Please reproduce the listing below, switching every "particular element" to "specific element" and leaving all else unchanged.

+---+

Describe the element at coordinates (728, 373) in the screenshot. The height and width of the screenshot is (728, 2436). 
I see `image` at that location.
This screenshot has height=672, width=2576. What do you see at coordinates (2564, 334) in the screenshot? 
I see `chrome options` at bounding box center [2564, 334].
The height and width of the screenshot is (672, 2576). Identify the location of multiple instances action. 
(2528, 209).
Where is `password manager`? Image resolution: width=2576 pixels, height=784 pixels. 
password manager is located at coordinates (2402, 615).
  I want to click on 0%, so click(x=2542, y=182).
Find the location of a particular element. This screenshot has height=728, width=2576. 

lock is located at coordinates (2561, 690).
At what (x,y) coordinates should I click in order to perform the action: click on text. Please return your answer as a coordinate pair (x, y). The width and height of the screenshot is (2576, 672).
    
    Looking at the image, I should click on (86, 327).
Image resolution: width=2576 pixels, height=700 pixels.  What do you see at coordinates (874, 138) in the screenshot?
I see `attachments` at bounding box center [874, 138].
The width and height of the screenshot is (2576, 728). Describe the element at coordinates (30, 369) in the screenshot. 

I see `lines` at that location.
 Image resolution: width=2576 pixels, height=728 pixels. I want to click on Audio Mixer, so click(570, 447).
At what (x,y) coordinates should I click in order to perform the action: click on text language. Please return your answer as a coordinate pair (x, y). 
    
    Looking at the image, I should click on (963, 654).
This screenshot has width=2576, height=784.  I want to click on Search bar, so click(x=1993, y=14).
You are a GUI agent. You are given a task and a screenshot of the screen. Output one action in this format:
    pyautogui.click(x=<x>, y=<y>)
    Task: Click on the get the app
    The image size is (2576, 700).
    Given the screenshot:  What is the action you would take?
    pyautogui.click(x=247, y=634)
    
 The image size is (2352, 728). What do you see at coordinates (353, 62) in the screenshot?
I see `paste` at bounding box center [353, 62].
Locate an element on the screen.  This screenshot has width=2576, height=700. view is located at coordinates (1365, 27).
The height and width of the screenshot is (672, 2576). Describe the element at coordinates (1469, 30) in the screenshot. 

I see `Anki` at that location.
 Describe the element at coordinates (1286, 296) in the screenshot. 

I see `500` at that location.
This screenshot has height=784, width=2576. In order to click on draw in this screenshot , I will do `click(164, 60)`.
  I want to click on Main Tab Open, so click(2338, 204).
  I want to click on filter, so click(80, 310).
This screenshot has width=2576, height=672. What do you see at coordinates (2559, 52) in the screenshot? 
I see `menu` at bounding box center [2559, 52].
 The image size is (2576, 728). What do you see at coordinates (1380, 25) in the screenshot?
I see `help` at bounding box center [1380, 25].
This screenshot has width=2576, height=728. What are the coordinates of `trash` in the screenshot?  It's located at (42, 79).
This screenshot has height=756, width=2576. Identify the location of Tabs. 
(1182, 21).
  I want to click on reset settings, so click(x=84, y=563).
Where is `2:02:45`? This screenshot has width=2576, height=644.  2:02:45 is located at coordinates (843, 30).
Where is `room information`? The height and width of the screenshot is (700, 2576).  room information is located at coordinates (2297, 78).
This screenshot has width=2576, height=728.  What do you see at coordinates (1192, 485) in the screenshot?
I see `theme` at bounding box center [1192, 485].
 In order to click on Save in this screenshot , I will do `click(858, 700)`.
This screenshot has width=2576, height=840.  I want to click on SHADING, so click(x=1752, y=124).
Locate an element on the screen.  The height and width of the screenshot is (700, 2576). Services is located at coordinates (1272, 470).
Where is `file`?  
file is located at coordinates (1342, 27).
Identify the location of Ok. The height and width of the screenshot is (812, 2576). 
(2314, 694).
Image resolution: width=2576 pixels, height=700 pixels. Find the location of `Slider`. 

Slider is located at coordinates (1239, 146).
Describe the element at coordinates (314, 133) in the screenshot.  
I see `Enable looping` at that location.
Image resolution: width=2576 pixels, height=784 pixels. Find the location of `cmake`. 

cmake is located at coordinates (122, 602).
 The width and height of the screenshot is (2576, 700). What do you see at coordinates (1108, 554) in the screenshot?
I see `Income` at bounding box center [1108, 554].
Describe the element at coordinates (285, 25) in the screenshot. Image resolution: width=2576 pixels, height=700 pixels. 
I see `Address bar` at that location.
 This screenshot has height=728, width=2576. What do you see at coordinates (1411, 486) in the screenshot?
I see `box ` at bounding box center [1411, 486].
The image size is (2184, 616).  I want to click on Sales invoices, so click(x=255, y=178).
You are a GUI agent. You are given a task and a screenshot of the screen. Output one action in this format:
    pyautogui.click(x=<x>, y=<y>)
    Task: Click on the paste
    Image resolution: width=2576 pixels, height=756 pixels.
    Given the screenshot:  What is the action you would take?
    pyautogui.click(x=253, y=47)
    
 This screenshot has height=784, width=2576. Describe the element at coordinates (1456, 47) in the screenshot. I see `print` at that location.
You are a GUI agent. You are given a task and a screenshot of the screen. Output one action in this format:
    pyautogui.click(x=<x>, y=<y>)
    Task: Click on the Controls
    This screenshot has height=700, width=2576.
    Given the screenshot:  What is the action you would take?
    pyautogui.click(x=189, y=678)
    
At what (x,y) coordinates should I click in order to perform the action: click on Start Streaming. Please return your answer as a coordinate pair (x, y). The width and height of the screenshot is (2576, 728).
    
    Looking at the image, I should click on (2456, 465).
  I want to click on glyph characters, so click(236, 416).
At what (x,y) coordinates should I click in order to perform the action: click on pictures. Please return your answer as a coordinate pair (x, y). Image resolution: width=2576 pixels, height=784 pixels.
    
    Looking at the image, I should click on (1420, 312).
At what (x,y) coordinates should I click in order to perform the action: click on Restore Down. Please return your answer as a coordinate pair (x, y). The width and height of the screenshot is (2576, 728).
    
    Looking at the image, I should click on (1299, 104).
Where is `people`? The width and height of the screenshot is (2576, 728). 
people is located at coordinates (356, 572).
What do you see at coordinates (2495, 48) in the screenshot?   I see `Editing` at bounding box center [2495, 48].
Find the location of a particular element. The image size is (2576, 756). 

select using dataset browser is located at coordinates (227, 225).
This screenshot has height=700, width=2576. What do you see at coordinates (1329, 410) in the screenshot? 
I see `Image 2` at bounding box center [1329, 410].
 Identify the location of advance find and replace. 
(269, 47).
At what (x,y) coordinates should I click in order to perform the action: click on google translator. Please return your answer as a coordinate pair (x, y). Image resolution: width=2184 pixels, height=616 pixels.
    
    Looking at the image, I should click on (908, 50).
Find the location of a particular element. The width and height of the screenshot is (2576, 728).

+---+

Task solution
Describe the element at coordinates (728, 373) in the screenshot. The height and width of the screenshot is (728, 2436). 
I see `image` at that location.
This screenshot has height=672, width=2576. What do you see at coordinates (2564, 334) in the screenshot? 
I see `chrome options` at bounding box center [2564, 334].
The height and width of the screenshot is (672, 2576). Identify the location of multiple instances action. 
(2528, 209).
Where is `password manager`? Image resolution: width=2576 pixels, height=784 pixels. 
password manager is located at coordinates (2402, 615).
  I want to click on 0%, so click(x=2542, y=182).
Find the location of a specific element. This screenshot has height=728, width=2576. 

lock is located at coordinates (2561, 690).
At what (x,y) coordinates should I click in order to perform the action: click on text. Please return your answer as a coordinate pair (x, y). The width and height of the screenshot is (2576, 672).
    
    Looking at the image, I should click on (86, 327).
Image resolution: width=2576 pixels, height=700 pixels.  What do you see at coordinates (874, 138) in the screenshot?
I see `attachments` at bounding box center [874, 138].
The width and height of the screenshot is (2576, 728). Describe the element at coordinates (30, 369) in the screenshot. 

I see `lines` at that location.
 Image resolution: width=2576 pixels, height=728 pixels. I want to click on Audio Mixer, so click(570, 447).
At what (x,y) coordinates should I click in order to perform the action: click on text language. Please return your answer as a coordinate pair (x, y). 
    
    Looking at the image, I should click on (963, 654).
This screenshot has width=2576, height=784.  I want to click on Search bar, so click(x=1993, y=14).
You are a GUI agent. You are given a task and a screenshot of the screen. Output one action in this format:
    pyautogui.click(x=<x>, y=<y>)
    Task: Click on the get the app
    The image size is (2576, 700).
    Given the screenshot:  What is the action you would take?
    pyautogui.click(x=247, y=634)
    
 The image size is (2352, 728). What do you see at coordinates (353, 62) in the screenshot?
I see `paste` at bounding box center [353, 62].
Locate an element on the screen.  This screenshot has width=2576, height=700. view is located at coordinates (1365, 27).
The height and width of the screenshot is (672, 2576). Describe the element at coordinates (1469, 30) in the screenshot. 

I see `Anki` at that location.
 Describe the element at coordinates (1286, 296) in the screenshot. 

I see `500` at that location.
This screenshot has height=784, width=2576. In order to click on draw in this screenshot , I will do `click(164, 60)`.
  I want to click on Main Tab Open, so click(2338, 204).
  I want to click on filter, so click(80, 310).
This screenshot has width=2576, height=672. What do you see at coordinates (2559, 52) in the screenshot? 
I see `menu` at bounding box center [2559, 52].
 The image size is (2576, 728). What do you see at coordinates (1380, 25) in the screenshot?
I see `help` at bounding box center [1380, 25].
This screenshot has width=2576, height=728. What are the coordinates of `trash` in the screenshot?  It's located at (42, 79).
This screenshot has height=756, width=2576. Identify the location of Tabs. 
(1182, 21).
  I want to click on reset settings, so click(x=84, y=563).
Where is `2:02:45`? This screenshot has width=2576, height=644.  2:02:45 is located at coordinates (843, 30).
Where is `room information`? The height and width of the screenshot is (700, 2576).  room information is located at coordinates (2297, 78).
This screenshot has width=2576, height=728.  What do you see at coordinates (1192, 485) in the screenshot?
I see `theme` at bounding box center [1192, 485].
 In order to click on Save in this screenshot , I will do `click(858, 700)`.
This screenshot has width=2576, height=840.  I want to click on SHADING, so click(x=1752, y=124).
Locate an element on the screen.  The height and width of the screenshot is (700, 2576). Services is located at coordinates (1272, 470).
Where is `file`?  
file is located at coordinates (1342, 27).
Identify the location of Ok. The height and width of the screenshot is (812, 2576). 
(2314, 694).
Image resolution: width=2576 pixels, height=700 pixels. Find the location of `Slider`. 

Slider is located at coordinates (1239, 146).
Describe the element at coordinates (314, 133) in the screenshot.  
I see `Enable looping` at that location.
Image resolution: width=2576 pixels, height=784 pixels. Find the location of `cmake`. 

cmake is located at coordinates (122, 602).
 The width and height of the screenshot is (2576, 700). What do you see at coordinates (1108, 554) in the screenshot?
I see `Income` at bounding box center [1108, 554].
Describe the element at coordinates (285, 25) in the screenshot. Image resolution: width=2576 pixels, height=700 pixels. 
I see `Address bar` at that location.
 This screenshot has height=728, width=2576. What do you see at coordinates (1411, 486) in the screenshot?
I see `box ` at bounding box center [1411, 486].
The image size is (2184, 616).  I want to click on Sales invoices, so click(x=255, y=178).
You are a GUI agent. You are given a task and a screenshot of the screen. Output one action in this format:
    pyautogui.click(x=<x>, y=<y>)
    Task: Click on the paste
    Image resolution: width=2576 pixels, height=756 pixels.
    Given the screenshot:  What is the action you would take?
    pyautogui.click(x=253, y=47)
    
 This screenshot has height=784, width=2576. Describe the element at coordinates (1456, 47) in the screenshot. I see `print` at that location.
You are a GUI agent. You are given a task and a screenshot of the screen. Output one action in this format:
    pyautogui.click(x=<x>, y=<y>)
    Task: Click on the Controls
    This screenshot has height=700, width=2576.
    Given the screenshot:  What is the action you would take?
    pyautogui.click(x=189, y=678)
    
At what (x,y) coordinates should I click in order to perform the action: click on Start Streaming. Please return your answer as a coordinate pair (x, y). The width and height of the screenshot is (2576, 728).
    
    Looking at the image, I should click on (2456, 465).
  I want to click on glyph characters, so click(236, 416).
At what (x,y) coordinates should I click in order to perform the action: click on pictures. Please return your answer as a coordinate pair (x, y). Image resolution: width=2576 pixels, height=784 pixels.
    
    Looking at the image, I should click on (1420, 312).
At what (x,y) coordinates should I click in order to perform the action: click on Restore Down. Please return your answer as a coordinate pair (x, y). The width and height of the screenshot is (2576, 728).
    
    Looking at the image, I should click on (1299, 104).
Where is `people`? The width and height of the screenshot is (2576, 728). 
people is located at coordinates (356, 572).
What do you see at coordinates (2495, 48) in the screenshot?   I see `Editing` at bounding box center [2495, 48].
Find the location of a specific element. The image size is (2576, 756). 

select using dataset browser is located at coordinates (227, 225).
This screenshot has height=700, width=2576. What do you see at coordinates (1329, 410) in the screenshot? 
I see `Image 2` at bounding box center [1329, 410].
 Identify the location of advance find and replace. 
(269, 47).
At what (x,y) coordinates should I click in order to perform the action: click on google translator. Please return your answer as a coordinate pair (x, y). Image resolution: width=2184 pixels, height=616 pixels.
    
    Looking at the image, I should click on (908, 50).
Find the location of a specific element. The width and height of the screenshot is (2576, 728).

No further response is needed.